## WORK REQUEST
Retype only the lines running from the beginning of the entries below to the line with "The height and width of the screenshot is (503, 800).", both included. Do not include pictures.

(Stored items)
- Opening Delimiter -

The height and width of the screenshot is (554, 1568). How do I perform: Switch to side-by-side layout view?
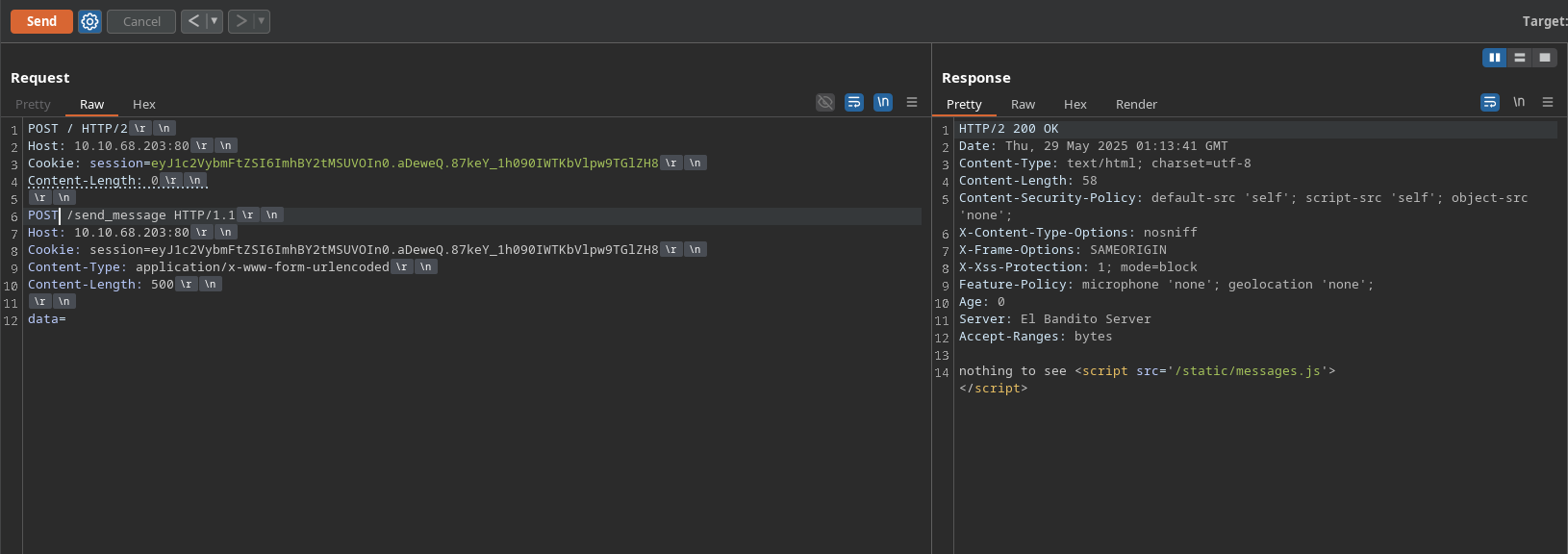tap(1494, 58)
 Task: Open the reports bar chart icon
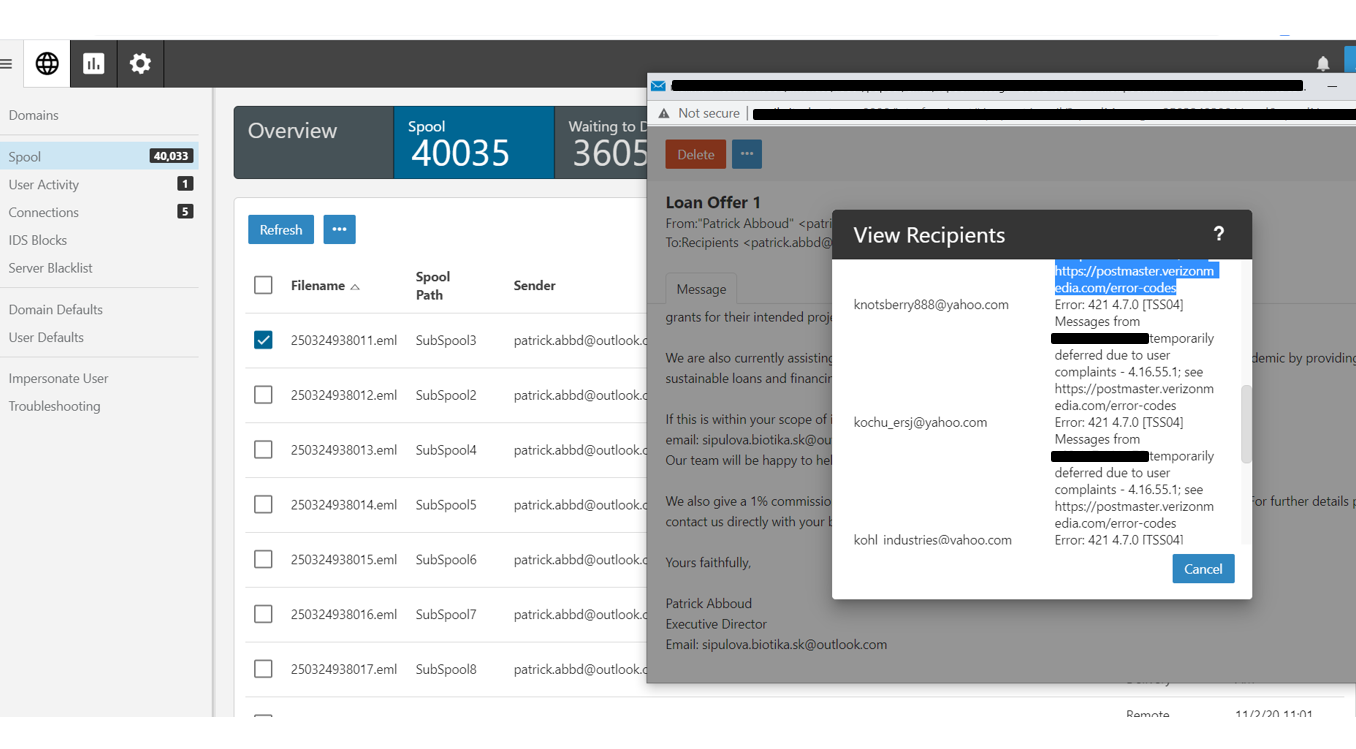[x=94, y=64]
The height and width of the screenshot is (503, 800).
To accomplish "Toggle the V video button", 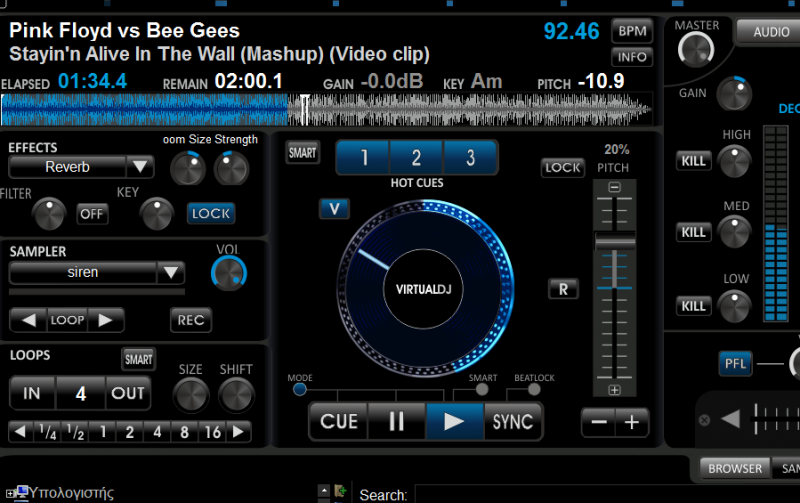I will point(334,209).
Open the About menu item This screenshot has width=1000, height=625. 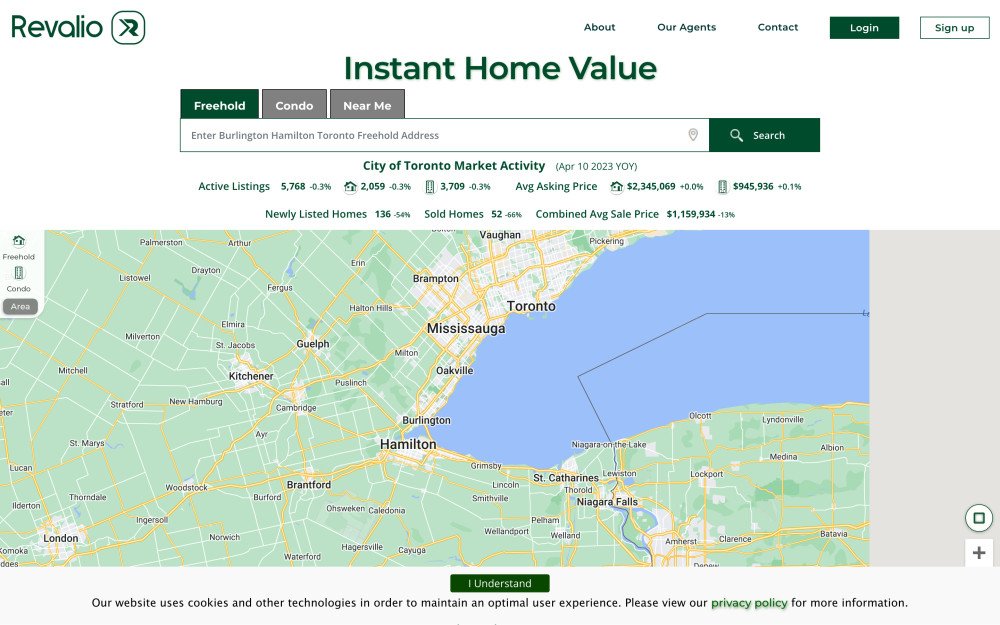[x=599, y=28]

- Closing Delimiter -

## TASK RESULT
The height and width of the screenshot is (554, 1568). How do I perform: Switch to side-by-side layout view?
tap(1494, 58)
 Task: Open the reports bar chart icon
[x=94, y=64]
The height and width of the screenshot is (503, 800).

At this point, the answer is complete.